En el preludio del juicio del crimen de Villa Gesell, surgió la figura legal de “homicidio por placer”, que alude a quien mata por el gusto de matar y que prevé una condena de prisión perpetua. Hoy, frente al desarrollo del juicio, me pregunto: ¿podemos matar por placer?
Nuestro cerebro ha evolucionado y nos ha diferenciado del resto de los animales. Lo ha garantizado el desarrollo del lóbulo frontal, que, además de su función ejecutiva, tiene en su haber la tarea de inhibir conductas socialmente no aceptadas. Es el encargado de posponer la acción ante el pensamiento racional, de postergar conductas no adaptativas para el momento y de garantizar, de esta manera, vínculos satisfactorios entre los individuos de la especie.
¿Qué mecanismo hace que, aun registrando que un congénere está sufriendo, que no ofrece resistencia ni implica peligro, los mecanismos inhibitorios no se disparen y el instinto agresivo surja puro, indomable, insaciable?
El genial, algo utópico quizás, filósofo Kant sostenía que era evidente que “un ser dotado de razón no puede querer hacer daño a otro ser de la misma especie”. Pensamiento contradictorio a nuestros días, pero que intentó ordenar un sistema.

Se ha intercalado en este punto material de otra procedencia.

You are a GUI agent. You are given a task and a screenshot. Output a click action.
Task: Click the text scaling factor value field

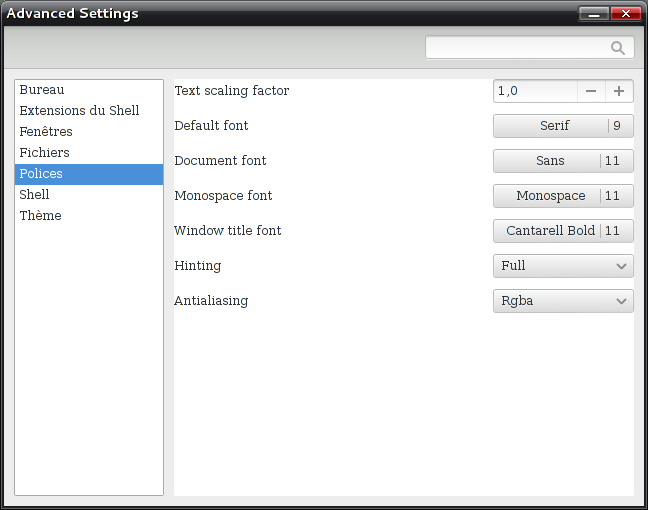(535, 91)
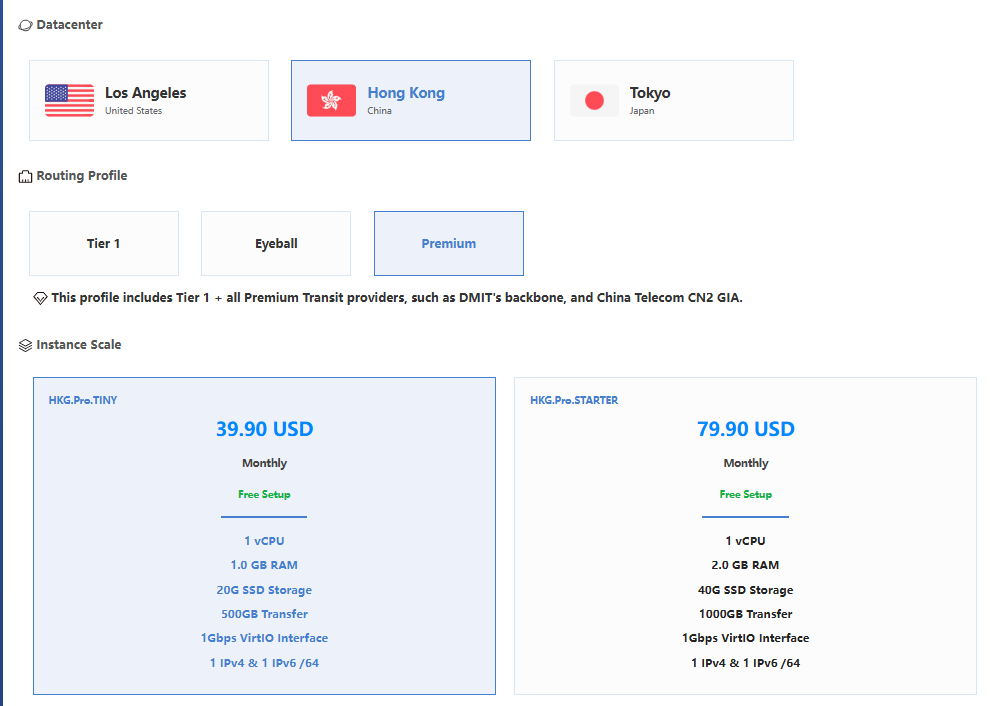Viewport: 990px width, 706px height.
Task: Click the HKG.Pro.STARTER plan name label
Action: point(574,400)
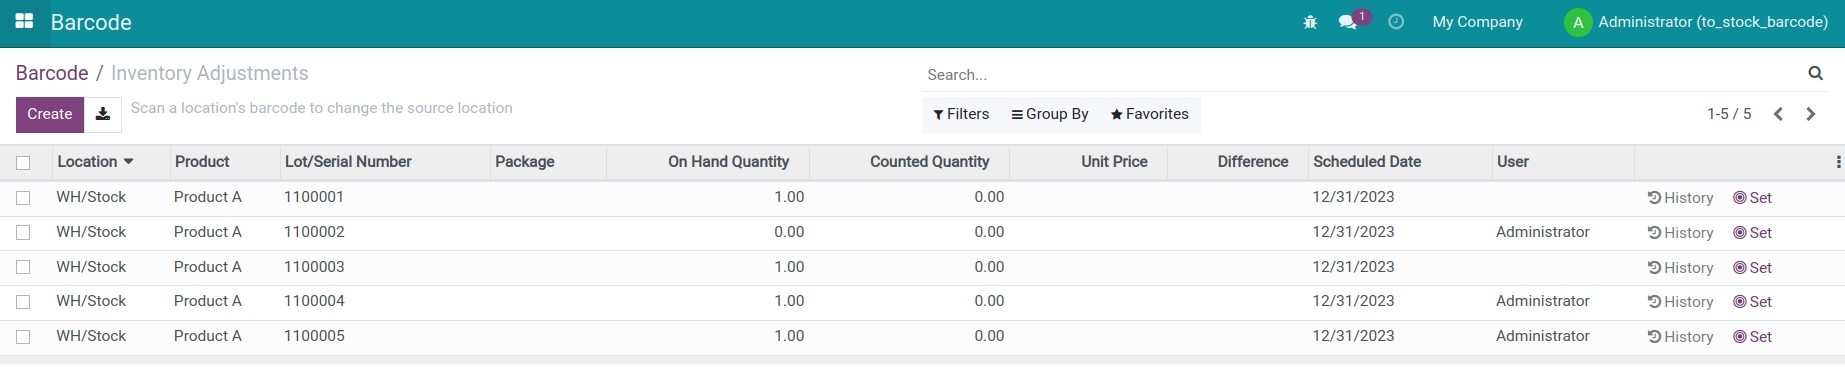
Task: Select the checkbox for lot 1100001
Action: point(23,198)

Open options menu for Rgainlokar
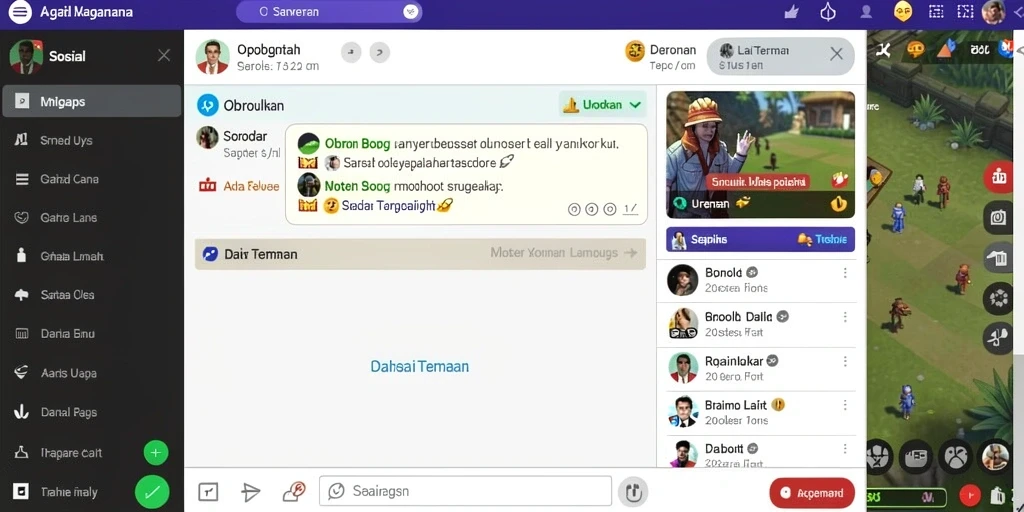click(x=845, y=361)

Ubicado en un paradigma más biologista, Konrad Lorenz, etólogo suizo, escribió en 1963, “Sobre la agresión”, con la finalidad de explicar la conducta agresiva desde su vertiente heredada del linaje animal. “El comportamiento social del hombre, lejos de estar dictado únicamente por la razón y las tradiciones de su cultura, ha de someterse a todas las leyes que rigen el comportamiento filogenético”, sentencia.
Y resulta que dentro del reino animal la agresión es una respuesta instintiva a la señal de peligro. Un animal percibe un peligro y se prepara para atacar y salvarse. Dentro de este reino, Lorenz acota que prima la agresión interespecífica, es decir, para con otras especies. La agresión intraespecífica en el animal se acota a conductas vinculadas con la protección del territorio, de las hembras y de la cría. Ningún animal ataca “porque sí” a otro de su especie.
A medida que fuimos evolucionando y viviendo en comunidades, se desarrollaron creencias, ideologías, mandatos, tendientes a canalizar los instintos incompatibles con la vida social, como robar, mentir, matar.
La cultura le da un sostén simbólico al instinto puro. Este sostén simbólico hace que, cuando percibo que estoy poniendo en peligro a un semejante en mi cerebro se prenda una alarma que grite “¡pará! ¡Hasta acá llegas!”
Porque la agresión intraespecífica, la que pone en peligro a los de mi misma especie, me pone en peligro a mí también y a mi descendencia y a la especie humana.
Ya en la década de los ‘60, Lorenz alertaba sobre esto: “la agresión dentro de la especie es el más grave de todos los peligros”.
Cuando, a lo largo de nuestra crianza, encontramos un núcleo familiar y un contexto socio-cultural que sujeta, que sostiene con la mirada, que está atento, el instinto agresivo se adhiere a un símbolo y circula, y no agrede, y no mata.
Cuando hay ideales, sueños, metas, un propósito por lo cual luchar que alimentan el respeto al otro, a la humanidad compartida, no agredimos, no matamos porque sí. Valoramos y dignificamos la vida de nuestros semejantes.
Cuando el cerebro sufre el displacer de no disponer de contención, de carecer de un límite que ancle desde el amor, que sujete las emociones, entonces la agresión circula sin tapujos, los controles inhibitorios se ponen laxos y, la vida pierde su valor, y todo es posible, y matar es un galardón más para ofrecerle a este grupo que presencia pasmado y demostrarle cuan macho soy.
El que mata, da señales desde mucho antes. El que mata, no tuvo un sostén en el cual refugiarse ni que leyera esas señales. Entonces mata por (dis)placer. Y no es una contradicción, son las dos caras de una moneda que nos va a costar caro. La agresión entre nosotros es una selección perjudicial. Deberemos cuestionarnos qué valores estamos sosteniendo, qué símbolos estamos ofreciendo y para dónde estamos eligiendo mirar.